La nave fu impostata nei cantieri tedeschi Nuesche & Co. di Stettino ai primi del secolo come nave da carico per conto della società armatrice tedesca Sprenger e varato con il nome Kathe Martha.
Catturata dai russi a Riga durante la prima guerra mondiale venne iscritta alla marina zarista con il nome di Gruzovo e poi in quella sovietica con la sigla N-4.
Restituita ai tedeschi al termine della guerra venne ceduta alla società armatrice francese Compagnie de Navigation Parquet di Marsiglia. La nave venne ribattezzata Oued Tiflet e fu impiegata sulle rotte per le colonie francesi in Africa, nome che rimarrà invariato fino al suo affondamento.

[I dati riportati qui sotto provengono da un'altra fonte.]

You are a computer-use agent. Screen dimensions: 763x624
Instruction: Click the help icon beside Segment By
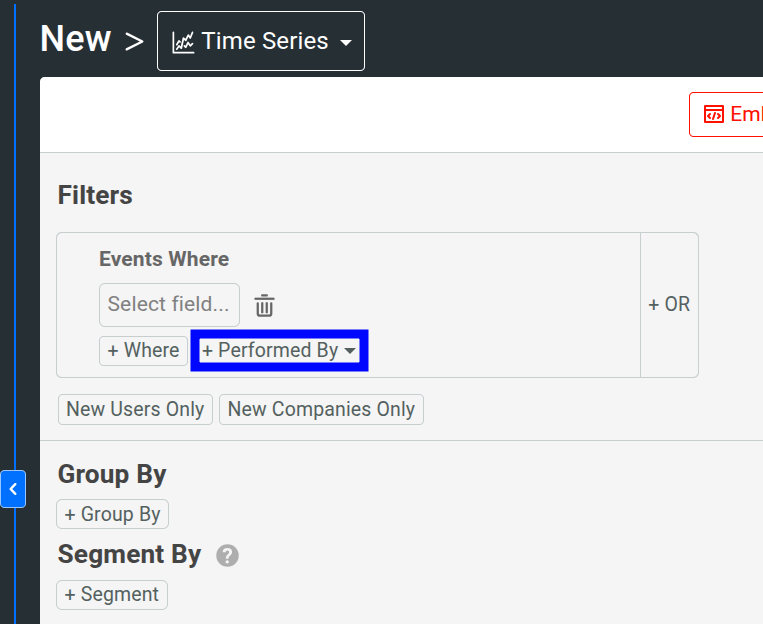[x=228, y=555]
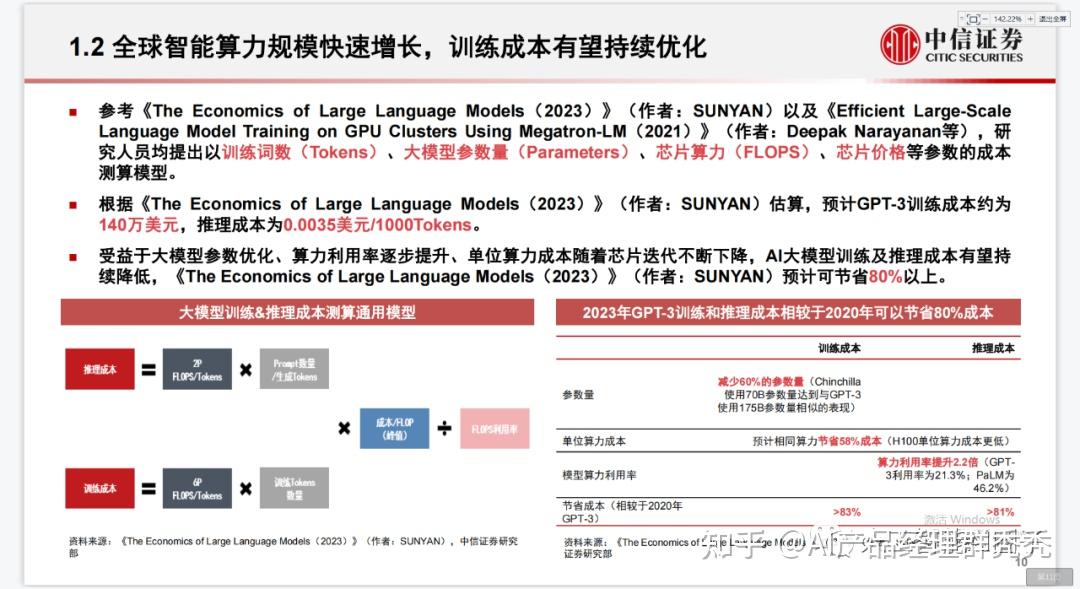Select the red 训练成本 box in the diagram
Viewport: 1080px width, 589px height.
(x=99, y=488)
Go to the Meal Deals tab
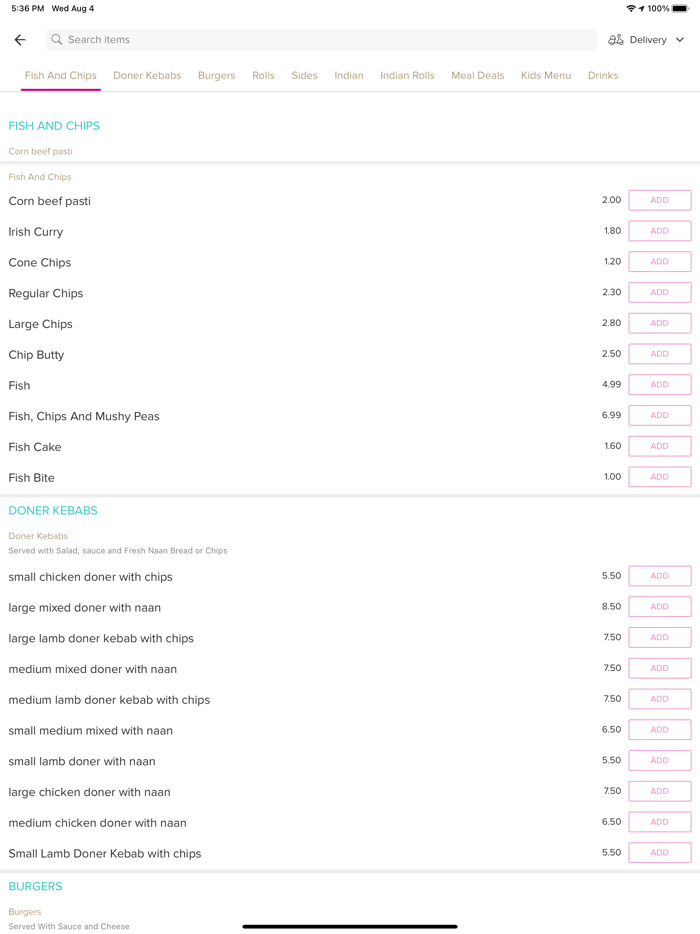Screen dimensions: 700x934 click(477, 76)
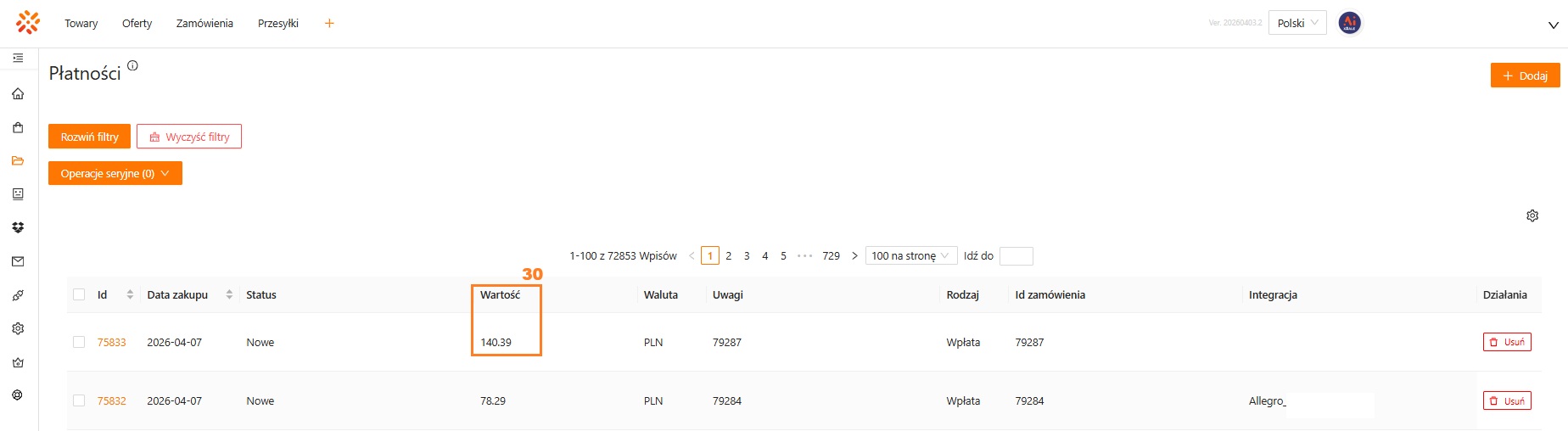
Task: Click the Dodaj button
Action: pyautogui.click(x=1525, y=76)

Nuovamente in guerra, il 17 Dicembre del 1942 venne requisita dai tedeschi per i quali operò come mercantile fino al suo affondamento avvenuto 14 Gennaio 1943 quando fu silurata dal sottomarino britannico Sahib (P212). In pochi minuti la nave affondò, nonostante il comandante avesse tentato di farla arenare dirigendosi verso la costa di Loano.
Il relitto si trova adagiato su un fondale sabbioso in assetto di navigazione e si presenta generalmente integro fatta eccezione per la prua che, divelta dall'esplosione del siluro, si trova ad essere ruotata verso l'alto in prossimità della stiva di carico.

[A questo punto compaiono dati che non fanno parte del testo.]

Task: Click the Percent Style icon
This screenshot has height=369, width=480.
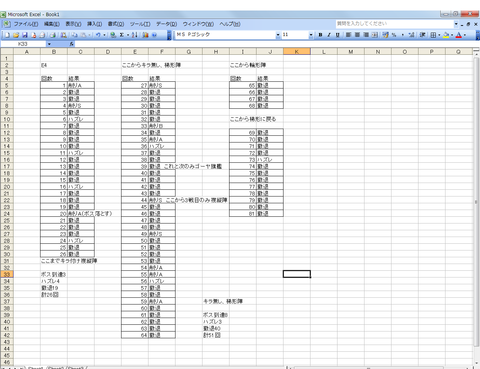Action: point(394,35)
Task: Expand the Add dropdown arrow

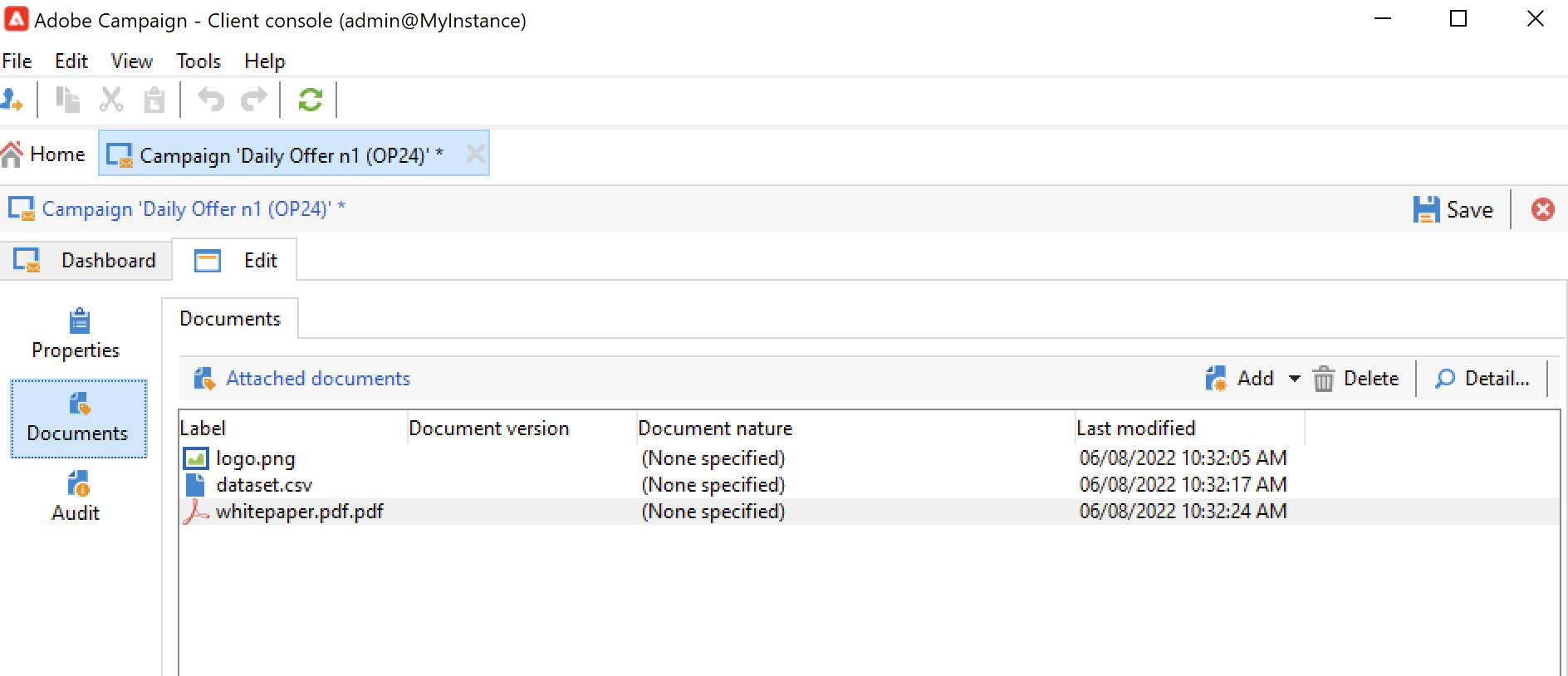Action: point(1294,379)
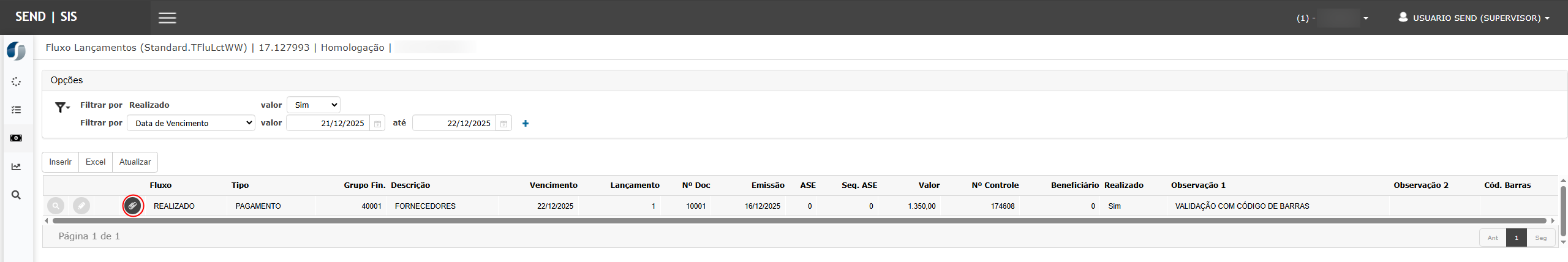Open the chart sidebar icon
Screen dimensions: 1568x262
[x=16, y=167]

Le strutture del ponte vennero in gran parte smantellate durante il dopoguerra per recuperarne il prezioso acciaio.
L'immersione
Scendiamo lungo il pedagno ed intorno ai 20 metri , se la visibilità lo permette, si può cominciare a scorgere la sagoma del relitto avvolto da nuvole di castagnole.
A circa 43 metri di profondità raggiungiamo la murata di tribordo dove termina la grossa catena del pedagno. Da qui tenendo la parete della nave sulla sinistra proseguiamo la discesa verso il fondo dove a circa 48 metri troviamo la sabbia e scorgiamo l'imponente sagoma della poppa. Questo è forse il punto piu'scenografico di tutta l‘immersione con la grande elica semiaffondata ed il timone ancora integro.
Girando attorno al timone cominciamo a risalire la murata di babordo ed una volta ritornati sulla coperta incontriamo i grandi vani bui delle stive di poppa. Penetriamo nelle stive e le percorriamo sino all'intrico di lamiere divelte dove la prua è stata sventrata dal siluro.
Qui, se ci rimane ancora abbastanza aria nelle bombole, possiamo proseguire verso l'antro formato dalle lamiere della prua messa quasi in verticale. In questo caso però dovremo affrettare il ritorno verso la catena del pedagno per evitare di aggiungere ulteriori minuti alla già consistente sosta di decompressione.
Per concludere
Il Tiflet offre un'immersione sempre affascinante che non si esaurisce in una sola esplorazione. Considerando la profondità alla quale si trova il relitto ed il fatto di dovere quasi obbligatoriamente prevedere una sosta di decompressione, l'immersione è riservata prevalentemente a subacquei esperti.